## Exercise
Below are the records. How many of their lines contain "will"? Give only the number.

[Saved data entries]

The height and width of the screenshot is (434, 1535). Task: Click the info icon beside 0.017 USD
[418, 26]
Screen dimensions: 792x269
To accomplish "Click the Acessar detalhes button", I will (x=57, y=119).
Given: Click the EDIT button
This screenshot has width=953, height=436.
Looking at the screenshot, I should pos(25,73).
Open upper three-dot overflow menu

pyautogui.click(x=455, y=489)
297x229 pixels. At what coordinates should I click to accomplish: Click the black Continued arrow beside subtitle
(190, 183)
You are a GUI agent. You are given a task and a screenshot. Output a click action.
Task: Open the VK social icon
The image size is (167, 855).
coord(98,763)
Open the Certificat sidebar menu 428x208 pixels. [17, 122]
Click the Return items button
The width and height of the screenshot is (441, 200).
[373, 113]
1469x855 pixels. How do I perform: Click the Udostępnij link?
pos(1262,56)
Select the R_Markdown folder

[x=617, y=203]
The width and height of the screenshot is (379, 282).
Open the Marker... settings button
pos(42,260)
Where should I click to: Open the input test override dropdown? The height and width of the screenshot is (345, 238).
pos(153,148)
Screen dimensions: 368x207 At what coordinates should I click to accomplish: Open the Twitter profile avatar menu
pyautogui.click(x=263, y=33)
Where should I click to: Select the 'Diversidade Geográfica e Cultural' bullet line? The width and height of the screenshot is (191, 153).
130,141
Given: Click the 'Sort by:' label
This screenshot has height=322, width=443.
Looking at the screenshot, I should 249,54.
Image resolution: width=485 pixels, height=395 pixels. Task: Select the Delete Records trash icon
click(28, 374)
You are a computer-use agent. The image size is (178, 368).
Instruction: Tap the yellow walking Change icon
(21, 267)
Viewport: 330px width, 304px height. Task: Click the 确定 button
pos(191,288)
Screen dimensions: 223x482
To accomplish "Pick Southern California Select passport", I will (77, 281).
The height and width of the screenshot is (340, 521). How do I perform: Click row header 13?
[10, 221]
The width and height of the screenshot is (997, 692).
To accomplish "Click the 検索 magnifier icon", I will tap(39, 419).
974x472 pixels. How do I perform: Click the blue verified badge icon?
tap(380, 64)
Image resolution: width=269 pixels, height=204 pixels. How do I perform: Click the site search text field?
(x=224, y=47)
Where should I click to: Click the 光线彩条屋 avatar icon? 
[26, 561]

## Answer for the task
3